*DATA FOR THIS EXERCISE*
%%

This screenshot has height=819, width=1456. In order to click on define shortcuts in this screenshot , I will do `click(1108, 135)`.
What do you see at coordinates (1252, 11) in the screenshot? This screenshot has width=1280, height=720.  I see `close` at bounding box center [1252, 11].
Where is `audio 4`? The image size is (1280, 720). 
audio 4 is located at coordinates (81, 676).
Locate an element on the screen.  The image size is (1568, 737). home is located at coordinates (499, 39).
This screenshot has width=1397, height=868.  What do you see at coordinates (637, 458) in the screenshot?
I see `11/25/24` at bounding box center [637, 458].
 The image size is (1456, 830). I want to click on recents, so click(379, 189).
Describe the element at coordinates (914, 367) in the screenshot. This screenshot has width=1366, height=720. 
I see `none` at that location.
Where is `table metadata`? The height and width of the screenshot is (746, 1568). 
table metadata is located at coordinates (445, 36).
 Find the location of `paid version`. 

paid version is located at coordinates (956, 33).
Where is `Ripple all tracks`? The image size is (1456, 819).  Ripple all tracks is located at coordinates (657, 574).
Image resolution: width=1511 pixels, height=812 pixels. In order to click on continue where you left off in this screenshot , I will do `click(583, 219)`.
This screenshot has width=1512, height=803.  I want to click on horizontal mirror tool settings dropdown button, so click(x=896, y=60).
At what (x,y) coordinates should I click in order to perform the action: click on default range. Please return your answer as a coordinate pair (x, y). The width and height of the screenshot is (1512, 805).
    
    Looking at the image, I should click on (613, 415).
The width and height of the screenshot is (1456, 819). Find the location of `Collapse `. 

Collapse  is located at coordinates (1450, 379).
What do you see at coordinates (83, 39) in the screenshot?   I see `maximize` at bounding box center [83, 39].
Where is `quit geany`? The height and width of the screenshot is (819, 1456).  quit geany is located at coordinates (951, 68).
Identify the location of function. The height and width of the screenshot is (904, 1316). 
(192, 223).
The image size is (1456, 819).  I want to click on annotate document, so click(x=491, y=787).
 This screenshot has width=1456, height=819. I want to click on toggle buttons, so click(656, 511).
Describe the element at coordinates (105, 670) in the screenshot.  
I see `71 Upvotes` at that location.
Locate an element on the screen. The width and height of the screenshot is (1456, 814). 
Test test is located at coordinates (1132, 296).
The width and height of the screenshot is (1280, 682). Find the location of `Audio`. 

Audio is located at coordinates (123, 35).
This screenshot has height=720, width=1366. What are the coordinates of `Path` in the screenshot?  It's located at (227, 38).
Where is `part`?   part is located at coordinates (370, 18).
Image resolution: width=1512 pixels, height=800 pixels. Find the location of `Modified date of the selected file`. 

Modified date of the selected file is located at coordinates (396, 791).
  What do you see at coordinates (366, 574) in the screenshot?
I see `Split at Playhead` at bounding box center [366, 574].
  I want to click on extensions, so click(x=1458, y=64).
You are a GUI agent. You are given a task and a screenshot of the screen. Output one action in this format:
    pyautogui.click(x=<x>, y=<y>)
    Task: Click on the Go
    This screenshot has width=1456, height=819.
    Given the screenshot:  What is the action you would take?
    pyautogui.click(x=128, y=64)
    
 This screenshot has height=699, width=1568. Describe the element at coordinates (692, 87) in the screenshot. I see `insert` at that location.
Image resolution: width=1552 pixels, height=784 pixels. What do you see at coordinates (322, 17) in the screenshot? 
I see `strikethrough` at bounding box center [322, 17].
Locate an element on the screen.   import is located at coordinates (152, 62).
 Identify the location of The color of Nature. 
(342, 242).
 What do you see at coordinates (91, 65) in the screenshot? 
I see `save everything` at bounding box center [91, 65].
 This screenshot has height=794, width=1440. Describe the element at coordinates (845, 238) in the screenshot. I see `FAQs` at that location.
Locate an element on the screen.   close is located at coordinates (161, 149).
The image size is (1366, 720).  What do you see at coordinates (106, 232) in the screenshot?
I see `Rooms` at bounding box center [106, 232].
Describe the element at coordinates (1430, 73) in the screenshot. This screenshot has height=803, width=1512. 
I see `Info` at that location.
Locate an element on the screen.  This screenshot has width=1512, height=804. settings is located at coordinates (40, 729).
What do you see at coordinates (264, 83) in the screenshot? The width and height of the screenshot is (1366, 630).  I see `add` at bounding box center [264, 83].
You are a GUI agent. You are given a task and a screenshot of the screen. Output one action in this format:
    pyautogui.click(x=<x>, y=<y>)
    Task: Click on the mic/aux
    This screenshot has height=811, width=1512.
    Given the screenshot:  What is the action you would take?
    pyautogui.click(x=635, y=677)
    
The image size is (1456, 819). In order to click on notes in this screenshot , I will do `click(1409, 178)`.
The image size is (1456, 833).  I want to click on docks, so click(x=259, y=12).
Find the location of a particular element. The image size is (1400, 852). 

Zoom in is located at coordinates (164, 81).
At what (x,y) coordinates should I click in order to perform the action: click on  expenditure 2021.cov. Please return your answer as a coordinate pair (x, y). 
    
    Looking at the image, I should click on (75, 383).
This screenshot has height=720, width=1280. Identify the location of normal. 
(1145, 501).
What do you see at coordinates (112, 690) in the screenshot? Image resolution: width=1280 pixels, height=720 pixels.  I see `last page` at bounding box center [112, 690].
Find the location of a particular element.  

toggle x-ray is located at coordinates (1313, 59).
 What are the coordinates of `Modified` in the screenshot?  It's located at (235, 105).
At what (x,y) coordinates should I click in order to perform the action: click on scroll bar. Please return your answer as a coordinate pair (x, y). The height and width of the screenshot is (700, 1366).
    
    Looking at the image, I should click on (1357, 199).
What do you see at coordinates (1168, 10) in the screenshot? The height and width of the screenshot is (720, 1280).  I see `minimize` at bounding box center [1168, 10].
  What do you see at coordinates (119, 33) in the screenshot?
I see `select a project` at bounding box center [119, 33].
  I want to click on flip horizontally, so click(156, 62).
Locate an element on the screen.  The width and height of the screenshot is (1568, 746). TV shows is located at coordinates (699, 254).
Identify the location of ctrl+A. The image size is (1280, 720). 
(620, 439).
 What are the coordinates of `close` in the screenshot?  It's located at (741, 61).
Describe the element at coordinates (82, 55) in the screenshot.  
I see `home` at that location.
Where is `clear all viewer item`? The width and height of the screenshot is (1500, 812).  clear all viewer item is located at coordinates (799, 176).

%%

*EXERCISE*
Could you print the lines above verbatim, starting with the line that contains "The image size is (1456, 833)." and going on through the line that contains "Looking at the image, I should click on (1357, 199)."?

*THE REPLY*
The image size is (1456, 833).  I want to click on docks, so click(x=259, y=12).
Find the location of a particular element. The image size is (1400, 852). 

Zoom in is located at coordinates (164, 81).
At what (x,y) coordinates should I click in order to perform the action: click on  expenditure 2021.cov. Please return your answer as a coordinate pair (x, y). 
    
    Looking at the image, I should click on (75, 383).
This screenshot has height=720, width=1280. Identify the location of normal. 
(1145, 501).
What do you see at coordinates (112, 690) in the screenshot? Image resolution: width=1280 pixels, height=720 pixels.  I see `last page` at bounding box center [112, 690].
Find the location of a particular element.  

toggle x-ray is located at coordinates (1313, 59).
 What are the coordinates of `Modified` in the screenshot?  It's located at (235, 105).
At what (x,y) coordinates should I click in order to perform the action: click on scroll bar. Please return your answer as a coordinate pair (x, y). The height and width of the screenshot is (700, 1366).
    
    Looking at the image, I should click on (1357, 199).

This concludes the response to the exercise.